Three years ago, U.S. officials launched a review of significant classified rulings by a federal intelligence court to see which could be redacted sufficiently for public release. To date, none have.
The challenge, said Robert S. Litt, general counsel at the Office of the Director of National Intelligence, is that “in many cases, classified information is so intertwined with the legal analysis that removing the classified information would leave a document that lacks any meaningful substance.”
Some lawmakers have pressed the government for years to declassify significant opinions by the Foreign Intelligence Surveillance Court, arguing that the public has a right to know how the secretive court is interpreting laws that affect Americans’ privacy.
“We have been attempting to prepare redacted opinions and are hopeful we can reach a point where it might be possible to release them in a manner that protects national security,” Litt said in an e-mail exchange last week.
The Foreign Intelligence Surveillance Act, amended several times since the September 2001 terrorist attacks, authorizes the gathering of foreign intelligence on U.S. soil in a myriad of ways — including monitoring phone calls and e-mail — with restrictions to protect Americans’ privacy.
The FISA court determines whether the government’s intelligence-gathering tactics are legal under the surveillance act. It also evaluates the efforts to protect the privacy of U.S. citizens.
The court consists of a federal judge who hears government requests to conduct surveillance. Appeals are heard by a panel of judges called the FISA Court of Review.
Steven Aftergood, a secrecy expert at the Federation of American Scientists, has argued that the government can share some of the court’s decisions by removing operational details. He says that approach would enable the government to provide summaries of cases that would define the types of activities, without jeopardizing national security. He noted that the government has declassified and released several FISA court decisions in the past.
When FISA provisions came up for reauthorization in the Senate last month, Sen.
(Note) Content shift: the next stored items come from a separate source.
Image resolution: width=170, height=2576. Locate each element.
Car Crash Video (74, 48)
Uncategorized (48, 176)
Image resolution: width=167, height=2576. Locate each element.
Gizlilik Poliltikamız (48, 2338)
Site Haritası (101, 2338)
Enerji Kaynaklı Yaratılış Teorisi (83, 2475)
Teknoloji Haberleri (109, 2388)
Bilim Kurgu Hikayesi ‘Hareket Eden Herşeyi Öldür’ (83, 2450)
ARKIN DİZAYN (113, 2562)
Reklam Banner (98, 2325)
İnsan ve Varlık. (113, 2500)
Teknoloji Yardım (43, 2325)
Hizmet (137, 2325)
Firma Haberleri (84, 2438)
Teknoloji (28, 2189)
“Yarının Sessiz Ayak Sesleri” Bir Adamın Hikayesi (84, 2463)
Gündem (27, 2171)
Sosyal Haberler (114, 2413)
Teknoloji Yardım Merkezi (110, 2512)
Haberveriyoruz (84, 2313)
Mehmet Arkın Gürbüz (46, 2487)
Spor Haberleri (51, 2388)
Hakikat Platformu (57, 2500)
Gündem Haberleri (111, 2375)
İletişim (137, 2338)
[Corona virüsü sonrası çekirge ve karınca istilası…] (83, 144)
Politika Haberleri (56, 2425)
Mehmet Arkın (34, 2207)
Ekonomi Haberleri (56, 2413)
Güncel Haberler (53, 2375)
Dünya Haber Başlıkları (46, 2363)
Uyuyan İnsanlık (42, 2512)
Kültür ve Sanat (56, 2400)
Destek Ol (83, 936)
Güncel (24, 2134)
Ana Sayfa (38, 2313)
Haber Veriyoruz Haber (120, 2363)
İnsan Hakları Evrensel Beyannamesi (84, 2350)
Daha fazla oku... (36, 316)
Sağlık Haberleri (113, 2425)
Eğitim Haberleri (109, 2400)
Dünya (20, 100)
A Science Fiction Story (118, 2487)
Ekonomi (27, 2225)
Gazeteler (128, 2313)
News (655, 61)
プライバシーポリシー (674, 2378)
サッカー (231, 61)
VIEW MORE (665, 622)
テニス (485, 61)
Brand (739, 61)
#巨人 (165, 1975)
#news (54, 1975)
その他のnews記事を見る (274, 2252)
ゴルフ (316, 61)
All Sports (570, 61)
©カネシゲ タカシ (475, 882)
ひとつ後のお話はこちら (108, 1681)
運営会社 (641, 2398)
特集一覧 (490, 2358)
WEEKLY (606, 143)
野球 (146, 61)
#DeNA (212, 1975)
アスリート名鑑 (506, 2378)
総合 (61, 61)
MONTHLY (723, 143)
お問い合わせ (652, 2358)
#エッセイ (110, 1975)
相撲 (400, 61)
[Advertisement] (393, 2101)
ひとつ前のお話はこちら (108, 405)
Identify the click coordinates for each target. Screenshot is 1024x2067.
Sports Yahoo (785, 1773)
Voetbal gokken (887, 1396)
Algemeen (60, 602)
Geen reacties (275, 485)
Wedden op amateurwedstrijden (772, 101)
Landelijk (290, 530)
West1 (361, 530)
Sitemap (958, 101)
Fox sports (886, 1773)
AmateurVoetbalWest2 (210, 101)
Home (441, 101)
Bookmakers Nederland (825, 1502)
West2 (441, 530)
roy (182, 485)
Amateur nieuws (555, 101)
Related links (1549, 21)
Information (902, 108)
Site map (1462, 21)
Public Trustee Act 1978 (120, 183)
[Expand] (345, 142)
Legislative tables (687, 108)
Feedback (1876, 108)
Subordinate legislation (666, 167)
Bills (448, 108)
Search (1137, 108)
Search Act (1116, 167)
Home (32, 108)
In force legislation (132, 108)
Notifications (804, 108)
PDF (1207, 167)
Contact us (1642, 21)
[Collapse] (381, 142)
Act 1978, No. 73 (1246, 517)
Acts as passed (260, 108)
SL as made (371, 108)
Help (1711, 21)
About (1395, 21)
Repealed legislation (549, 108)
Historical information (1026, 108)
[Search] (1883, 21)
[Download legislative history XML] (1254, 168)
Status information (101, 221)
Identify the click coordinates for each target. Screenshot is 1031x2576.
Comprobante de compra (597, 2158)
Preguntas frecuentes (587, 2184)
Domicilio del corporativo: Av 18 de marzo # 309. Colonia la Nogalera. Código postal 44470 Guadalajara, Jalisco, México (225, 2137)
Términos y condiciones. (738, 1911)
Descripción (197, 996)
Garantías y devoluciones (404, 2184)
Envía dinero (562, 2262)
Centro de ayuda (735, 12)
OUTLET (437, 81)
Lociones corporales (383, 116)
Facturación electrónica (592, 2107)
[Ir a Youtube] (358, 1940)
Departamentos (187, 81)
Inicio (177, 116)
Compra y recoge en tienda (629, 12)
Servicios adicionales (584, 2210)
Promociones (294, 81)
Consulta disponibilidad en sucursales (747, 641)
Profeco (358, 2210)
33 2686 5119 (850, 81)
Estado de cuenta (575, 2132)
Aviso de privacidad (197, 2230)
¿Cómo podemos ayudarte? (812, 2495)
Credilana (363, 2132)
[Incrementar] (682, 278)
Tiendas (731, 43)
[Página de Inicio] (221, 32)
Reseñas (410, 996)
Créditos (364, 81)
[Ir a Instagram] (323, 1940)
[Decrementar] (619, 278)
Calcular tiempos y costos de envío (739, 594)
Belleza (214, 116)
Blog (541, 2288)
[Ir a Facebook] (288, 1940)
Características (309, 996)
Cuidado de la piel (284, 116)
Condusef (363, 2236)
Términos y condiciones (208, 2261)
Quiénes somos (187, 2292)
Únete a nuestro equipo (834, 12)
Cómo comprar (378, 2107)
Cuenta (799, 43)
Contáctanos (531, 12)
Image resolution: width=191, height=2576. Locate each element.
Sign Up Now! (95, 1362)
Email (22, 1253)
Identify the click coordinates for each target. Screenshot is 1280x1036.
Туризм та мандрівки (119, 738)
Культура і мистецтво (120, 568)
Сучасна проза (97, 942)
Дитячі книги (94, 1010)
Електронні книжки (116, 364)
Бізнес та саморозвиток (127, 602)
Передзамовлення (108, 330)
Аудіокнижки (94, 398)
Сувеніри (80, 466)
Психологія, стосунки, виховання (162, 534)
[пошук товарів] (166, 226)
Jeff Merkley (D-Ore.) raised concerns that court rulings allow the FBI to obtain records and other information about Americans caught up unwittingly in a foreign terrorism investigation.
“Is this a gateway that is thrown wide open to any level of spying on Americans, or is it not?” he asked.
His amendment to require that the government declassify or summarize significant court opinions failed. But Sen. Dianne Feinstein (D-Calif.), the Senate Intelligence Committee chairman, said she supports his effort, and aides said a letter is being drafted to government officials.